Saturday, May 18, 2019, Watertown, MA
4:30 PM – 8:30 PM
The Hawthorne/Oliver/Palfrey/Pearl Street Neighborhood Block Party was a Saturday afternoon blockbuster in all the right ways.
This was the great grandmother of all block parties. All the right stuff: high-grade potluck food, both sweet and savory, covered the tables set up on Pearl Street (closed to traffic between Fayette and Palfrey). The desserts donated by resident Nobuko Maruyama from her bakery Koko were a big hit.
Little kids were playing games and drawing on the pavement with huge stubby pieces of chalk, while their parents were chilling alongside them. And neighbors cheerfully chatted on this, the most gloriously sunny and warm spring day of the year after a brutally cold, rainy, blustery stretch of days since Spring officially began on March 20.
I had no idea what was in store for us later in the afternoon when it rolled from a sedate gathering to a rollicking Second Line street dance to the hot-as-boiled-crawfish sounds of The Second Line Social Aid and Pleasure Club of Somerville, MA… but I'm getting a bit ahead of myself.
On the social side of things…
Libby Shaw, President of “Trees for Watertown,” the thriving, green, non-profit organization founded by my Oliver Street neighbor, the late Adelaide Sproul, delivered an update of the organization's work. Another neighbor, David Meshoulam, Director of Teens for Trees, recognized teens who volunteer for the program. I don’t have to tell you what an investment it is for the kids of Watertown to become stakeholders in the organization.
The organizers asked us to bring non-perishable items for the Watertown Food Pantry…we did.
At 5:15 PM Neighbor Richard Herman stepped up to the mic, banjo in hand, playing sing-alongs for the kids, joined by Carole Tierney on the accordion.
At 6:00 PM The Great Hawthorne/Oliver/Palfrey/Pearl Street block party is cruising right along. A bunch of festively dressed men and women walk up the street. Is that a tuba? No, two tubas! And they’re breaking out trombones, saxophones, and a big ‘ol bass drum emblazoned with “Second Line Social Aid and Pleasure Club” on its side.
Whoa, Mama! Am I dreaming? A brass band...on Pearl Street?
They bolt out of the gate with a New Orleans rolling thunder brass band classic “Do Whatcha Wanna” and are airborne for the next hour. My neighbors do what any self-respecting New Orleaneans would do...they break out their second line moves.
If I close my eyes, I could be standing in front St. Louis Cathedral in Jackson Square where brass bands play with joyful abandon from morn till night. This band is out of the same mold. They got swagger! Directed by the spirited sax player, trombone, saxophones and trumpets blast full-tilt funky brass band solos. Bass and snare drums pound out rhythms that translate immediately to the feet of everyone within earshot.

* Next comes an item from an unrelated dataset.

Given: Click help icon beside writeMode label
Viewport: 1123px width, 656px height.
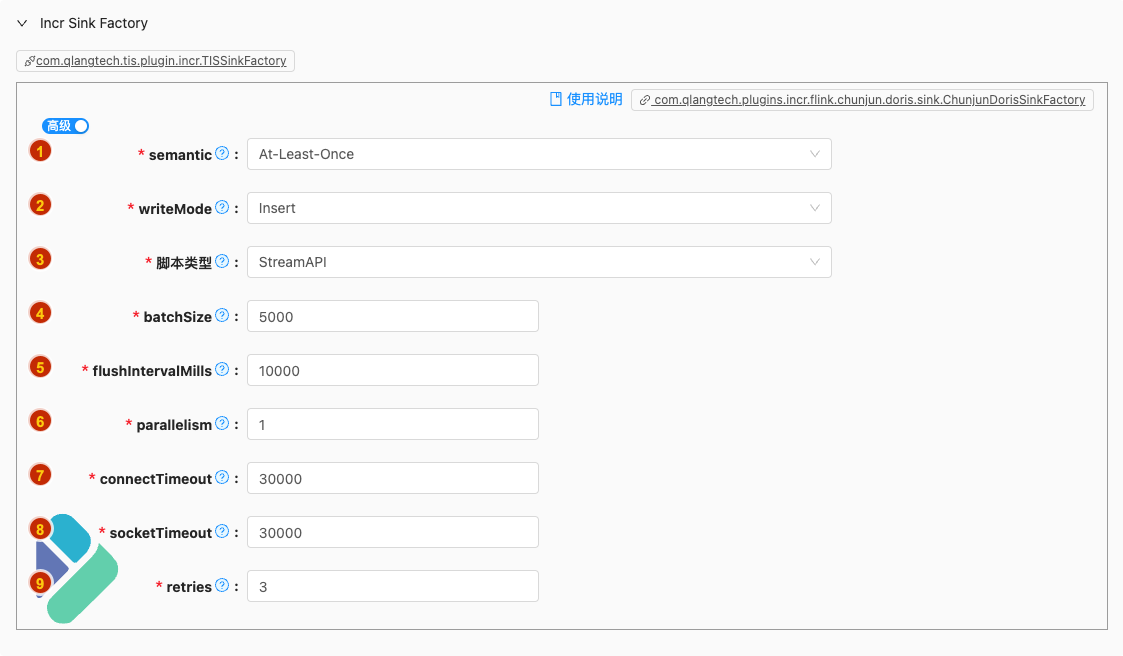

Swingin', swayin' and occasionally singin', the band is having fun. I am in a delicious near out-of-body experience, reveling in the midst of authentic, honest-to-goodness brass band playing and second-line style dancing I usually travel thousands of miles to New Orleans to savor. I AM A FIVE-MINUTE WALK FROM MY HOUSE!!!
My neighbors - people I see walking their dogs, pushing their kids up the street in carriages, gardening - become transformed and are stylin’ with improvised moves I see in the Tremé or the Marigny or at the New Orleans Jazz and Heritage Festival. I REPEAT…FIVE MINUTES FROM MY HOUSE!
New Orleans music, brass bands and all, is a multi-cultural, multi-ethnic gumbo that combines music played and sung by slaves in Congo Square in the late 1800s with European military band music, rhythms from Cuba and the Caribbean, and music made by black and white musicians from way before Louis Armstrong till today. There is no music on earth quite like it.
Music, second-line dancing, and food are the H the 2 and the O of New Orleans culture. When you hear a brass band, you know there’s a funeral, a wedding, or a spontaneous ignition of joy coming down the street.
As of today, I'll have to add a Watertown neighborhood block party to that list.
Big props to the Watertown Community Foundation for covering some of the costs and to our block party hosts: Eileen Ryan, Heather Caldwell, Lisa Cole, and David Meshoulam. Their brilliant idea to invite The Second Line Social Aid and Pleasure Club Brass Band helped us reconnect after a long winter and listen and dance to the uplifting music of a brass band…social aid and pleasure indeed!
Photos by Paul A.Tamburello, Jr.
Video above by Dan Usher
Sitting here grinning from ear to ear as I did during the whole block party as I watch the videos. It was truly a peak experience here in our neighborhood!
Posted by: Sarah B | May 28, 2019 at 04:52 PM
What an amazing reporter you, are, Paul! Your writing plus the videos rekindled the astonishment of our New-Orleans-on-Pearl-Street extravaganza. We are lucky to have you as our neighborhood archivist and appreciator (and dancer! Too bad you are not in the videos.)
Sharon Bauer
Posted by: Sharon Bauer | May 29, 2019 at 11:28 PM
Wish we had been there for the band! Thanks for the recording. There's always next year, right?
Posted by: David Meshoulam | May 29, 2019 at 11:30 PM
Terrific write-up, photos, and video, Paul! Sounds like we missed an unforgettable event and a great chance to connect with others in the 'hood. Hope we can make the next one!